By Eric Onyiego
While there has been tremendous achievement in empowering women and girls across the globe, new innovative approaches are still needed to lift women out of extreme poverty. Goal 5 of the Sustainable Development Goals advocates for promoting gender equality and women empowerment which is very critical to economic growth and sustainable development of nations. http://www.undp.org/content/undp/en/home/sdgoverview/post-2015-development-agenda/goal-5.html
It’s not breaking news that women are grossly underpaid than men across the globe. The situation has improved over the years and women now make up to 41 percent of paid workers outside of agriculture, compared to 35 percent in 1990. Governments, the private sector, donor agencies continue to look for innovative new approaches to uplift lives of women and girls. One of the potential areas to look at is investing in technology to empower women and girls. Well, from the sound that one would be quick to point out a challenge in sustainability of such an approach. Current research conducted indicates that limited internet access and digital literacy is undermining the quest to achieve gender equality, preventing women from realizing their full potential. http://harvardkennedyschoolreview.com/the-digital-gender-gap-unleashing-the-value-of-the-internet-for-women-2/
Technology, or more specific the internet has transformed billions of people across planet earth since inception. Through internet a lot advancements have been realized in education, health, information, and communication just to mention a few thematic areas. There is ease of information and idea sharing across continents leading to global economic growth. Through internet businesses have been bred and grown, successful product campaigns have been held, innovative ideas have shared, and great minds have been nurtured.

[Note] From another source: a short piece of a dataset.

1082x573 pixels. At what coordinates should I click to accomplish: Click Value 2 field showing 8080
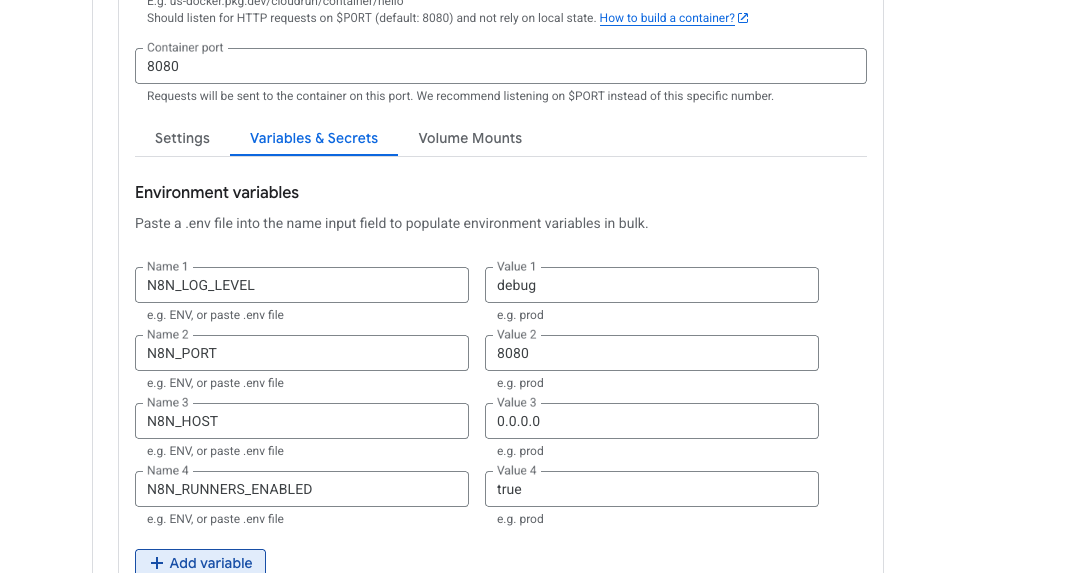pos(651,353)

Internet is thought of as a tool for equalization. Literally everyone should be able to access internet devoid of gender or socio-economic status. However, internet access is a challenge, with more men able to get access than women. According a UN report 200 million more men access the Internet than women worldwide. http://www.networkworld.com/article/2170200/lan-wan/un-report-highlights-massive-internet-gender-gap.html
Key among reasons why women do not access internet is poverty and gender inequality. Women lack information about technology and have therefore developed a sense of inferiority. Some feel that technology is a male arena and would rather settle for good old household chores. There are however great opportunities open to women if they get full access to internet. The digital space provides a forum where women access vital information and beneficial networks online. Self-confidence is bound to improve in women accessing internet because they interact positively and share ideas in the various digital platforms exposed to them. Business can be created online, Jobs can be secured online and women can participate in online campaigns geared to social change.

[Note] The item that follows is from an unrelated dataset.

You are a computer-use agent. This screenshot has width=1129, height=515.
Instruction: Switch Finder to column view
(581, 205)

According to the women and web report commissioned by technology giant Intel if more women receive digital literacy skills and are able to access the internet the annual Gross Domestic Product(GDP) across 144 developing countries would increase by $13 billion to $18 billion. That is remarkable growth to economies that can be achievable if 600 million more women get internet access. This why international development agencies like the United Nations and USAID have partnered with technology company Intel corporation to enable young women and girls in Kenya receive digital literacy training. Dubbed the She Will Connect campaign the platform helps equip women with internet skills to help them gain meaningful information and economic opportunities. Over the years Intel has been involved in designing innovative technological advancements that will improve livelihoods. In Kenya, the She Will Connect platform has already enrolled 2000 women who are receiving digital literacy skills. The program is crafted with relevant programs that improve learning through online peer networks. Women and girls also learn basic steps guiding safe browsing in the internet. Penny an upcoming gospel musician in Kenya is one of the beneficiaries of the program who has learnt how to effectively engage her fan base through Facebook.
“I must admit that social media was very new to me. I barely used the internet because I didn’t see any benefit. Through Facebook my fan base has increased, I’ve met fellow upcoming musicians whom we interact frequently. I’ve also learnt to upload my music online for free saving me money,” said Penny. She is among women undergoing digital literacy training in Kenya. The program provides a safe online environment for women and girls to seek relevant beneficial information including education, health among others.
Mercy a high school student in Nairobi has learnt of a great online tool that breaks down complex reading material. “It’s exciting using internet for learning. I realized it’s not just for gaming. Our teacher also taught us how to browse safely online when seeking information,” she says.
Access to internet has also changed how we respond to issues. It has enabled communities across the globe learn each other’s challenges and triumphs. For instance, most issues affecting women are common globally. Through various digital platforms successful social campaigns have been held attracting millions of supporters across the world and this in turn has led to an informed world ready to fight for their rights.
In Africa internet access still remains a challenge especially in areas experiencing extreme poverty. Lack of infrastructure and electricity also poses a challenge to internet access. This however hasn’t broken the spirit and enthusiasm in learning especially for women. Global companies like Facebook are investing to provide free internet in Africa especially in the rural areas. This will in turn increase the number of women accessing the digital space for socioeconomic benefits. Empowerment through technology has the potential of spurring economic growth in the world but stronger political commitments from governments and private sector partnerships are needed to address the gender gap in internet access.
Internet access has arguably reached a no turn back stage. One literally can’t do without, so while we are at it why don’t we use it constructively and advance the well-being and overall development of humanity.